For state governments, credit ratings reflect the ability to pay debts and the strength of the state's economy. A lower rating typically forces a state to pay higher interest costs on the debt securities known as general obligation bonds.
Thirteen states currently earn Standard & Poor's 500 index's highest possible credit rating, and another 31 are in the middle of the pack. Now, see the sagging six at the lower end of the scale.
California: A-
In 2009, California's credit rating fell to the lowest in the nation on the S&P 500 scale, from A+ to A, as a result of a budget deficit reaching into the billions. In January 2010, California's credit rating was cut even further, this time from A to A-. S&P 500 apparently saw signs of improvement in February 2012, when it upgraded California's financial outlook from stable to positive.
Illinois: A+
In December 2009, S&P 500 downgraded Illinois to A+ from AA- as a result of stubborn budget problems. In March 2012, the credit ratings agency announced that Illinois' rating could fall by another several notches as a result of budget imbalances and unfunded pension liabilities. S&P 500 followed up with another threat in June.
Arizona: AA-
Arizona's credit rating was downgraded in 2009 to AA- from AA as a result of the housing crisis and constitutional limits on the state's ability to raise revenue. But things are looking up: In December 2011, S&P 500 raised Arizona's outlook from negative to stable as the state ended the year in the black with tax collections exceeding estimates.
Kentucky: AA-
In October 2002, S&P 500 downgraded Kentucky's credit rating to AA- from AA due to financial difficulties and the lack of a budget in the General Assembly.
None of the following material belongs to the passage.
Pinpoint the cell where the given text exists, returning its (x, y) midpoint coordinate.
The loss of manufacturing jobs in the state has taken a toll on the economy.
Michigan: AA-
In December 2003, Michigan lost its stellar AAA rating as a result of the fallout from the failing auto industry, and it was downgraded to AA+. The state has continued to struggle and in April 2007 saw its credit rating fall to the current AA- because S&P 500 said Michigan had failed to take real action to balance the budget for the long term.
New Jersey: AA-
In February 2011, New Jersey was downgraded to AA- from AA. S&P 500 said the state's finances were being strained by huge pension obligations, high debt levels and generous unemployment benefits.